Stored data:

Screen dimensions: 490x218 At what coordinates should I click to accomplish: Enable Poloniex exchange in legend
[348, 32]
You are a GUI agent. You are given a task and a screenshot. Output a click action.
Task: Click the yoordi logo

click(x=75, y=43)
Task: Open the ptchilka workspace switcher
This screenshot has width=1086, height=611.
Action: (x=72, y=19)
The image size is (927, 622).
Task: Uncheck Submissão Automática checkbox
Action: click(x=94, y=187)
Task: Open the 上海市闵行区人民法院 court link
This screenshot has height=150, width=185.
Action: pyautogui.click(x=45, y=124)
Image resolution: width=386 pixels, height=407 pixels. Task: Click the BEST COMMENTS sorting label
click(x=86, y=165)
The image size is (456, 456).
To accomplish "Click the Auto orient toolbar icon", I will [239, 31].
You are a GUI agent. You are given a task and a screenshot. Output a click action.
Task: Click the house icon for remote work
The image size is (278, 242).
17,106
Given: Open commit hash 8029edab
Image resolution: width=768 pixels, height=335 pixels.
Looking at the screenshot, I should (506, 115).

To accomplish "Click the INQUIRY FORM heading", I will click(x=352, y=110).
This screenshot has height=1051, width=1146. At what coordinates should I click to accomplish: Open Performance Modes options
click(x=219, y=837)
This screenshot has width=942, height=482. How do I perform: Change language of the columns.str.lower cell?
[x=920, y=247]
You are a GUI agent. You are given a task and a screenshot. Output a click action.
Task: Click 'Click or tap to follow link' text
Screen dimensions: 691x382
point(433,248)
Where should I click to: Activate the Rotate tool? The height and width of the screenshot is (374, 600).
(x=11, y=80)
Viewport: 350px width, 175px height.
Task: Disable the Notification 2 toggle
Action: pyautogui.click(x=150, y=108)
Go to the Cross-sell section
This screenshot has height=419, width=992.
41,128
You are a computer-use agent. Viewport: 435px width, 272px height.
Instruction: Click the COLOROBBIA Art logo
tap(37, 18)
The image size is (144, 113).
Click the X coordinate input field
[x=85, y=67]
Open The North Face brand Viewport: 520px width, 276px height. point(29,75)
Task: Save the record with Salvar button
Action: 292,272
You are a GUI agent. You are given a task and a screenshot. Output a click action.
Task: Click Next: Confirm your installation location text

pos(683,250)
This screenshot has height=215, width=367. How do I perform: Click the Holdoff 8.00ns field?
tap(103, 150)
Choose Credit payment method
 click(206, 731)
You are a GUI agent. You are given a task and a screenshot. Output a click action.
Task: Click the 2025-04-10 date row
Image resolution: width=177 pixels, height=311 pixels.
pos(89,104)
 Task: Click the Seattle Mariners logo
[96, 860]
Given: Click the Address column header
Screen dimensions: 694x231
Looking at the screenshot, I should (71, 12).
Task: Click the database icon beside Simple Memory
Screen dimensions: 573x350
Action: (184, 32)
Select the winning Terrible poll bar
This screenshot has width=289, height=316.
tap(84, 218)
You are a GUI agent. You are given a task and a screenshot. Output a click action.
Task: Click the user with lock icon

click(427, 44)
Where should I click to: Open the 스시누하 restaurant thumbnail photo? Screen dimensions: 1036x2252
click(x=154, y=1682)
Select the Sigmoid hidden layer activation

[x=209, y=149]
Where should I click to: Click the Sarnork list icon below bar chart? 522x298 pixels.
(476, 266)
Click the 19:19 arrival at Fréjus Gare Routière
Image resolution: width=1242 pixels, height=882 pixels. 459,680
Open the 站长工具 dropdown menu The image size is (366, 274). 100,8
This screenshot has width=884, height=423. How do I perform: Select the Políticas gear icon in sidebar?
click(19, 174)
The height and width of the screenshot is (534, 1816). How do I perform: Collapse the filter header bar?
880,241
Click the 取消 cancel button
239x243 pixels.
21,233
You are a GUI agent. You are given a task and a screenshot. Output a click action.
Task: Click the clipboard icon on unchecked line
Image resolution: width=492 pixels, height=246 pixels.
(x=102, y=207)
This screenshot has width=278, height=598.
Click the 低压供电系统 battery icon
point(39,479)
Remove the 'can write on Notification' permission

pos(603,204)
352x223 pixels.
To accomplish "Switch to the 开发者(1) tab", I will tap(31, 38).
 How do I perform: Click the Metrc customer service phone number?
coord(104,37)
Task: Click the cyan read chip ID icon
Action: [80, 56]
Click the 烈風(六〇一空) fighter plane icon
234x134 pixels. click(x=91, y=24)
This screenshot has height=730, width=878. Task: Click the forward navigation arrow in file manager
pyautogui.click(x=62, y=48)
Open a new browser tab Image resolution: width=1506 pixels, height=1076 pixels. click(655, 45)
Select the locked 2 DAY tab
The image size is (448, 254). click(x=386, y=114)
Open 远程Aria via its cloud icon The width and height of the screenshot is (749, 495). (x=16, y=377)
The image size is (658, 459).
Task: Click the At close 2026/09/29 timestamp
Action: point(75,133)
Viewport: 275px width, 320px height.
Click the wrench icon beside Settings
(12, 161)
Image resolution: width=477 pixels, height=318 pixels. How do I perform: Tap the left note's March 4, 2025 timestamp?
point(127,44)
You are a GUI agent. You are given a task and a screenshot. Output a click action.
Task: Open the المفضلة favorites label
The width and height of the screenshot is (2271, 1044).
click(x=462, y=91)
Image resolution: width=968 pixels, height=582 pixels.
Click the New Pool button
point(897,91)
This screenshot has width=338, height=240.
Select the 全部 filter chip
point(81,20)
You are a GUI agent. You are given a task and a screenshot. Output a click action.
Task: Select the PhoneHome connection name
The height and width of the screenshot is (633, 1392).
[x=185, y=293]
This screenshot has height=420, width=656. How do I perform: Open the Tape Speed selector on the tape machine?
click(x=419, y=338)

Description of the task - Where in the records above does the word "link" appear? Copy each line that holds it.

Answer box -
Task: Open the 上海市闵行区人民法院 court link
Task: Click 'Click or tap to follow link' text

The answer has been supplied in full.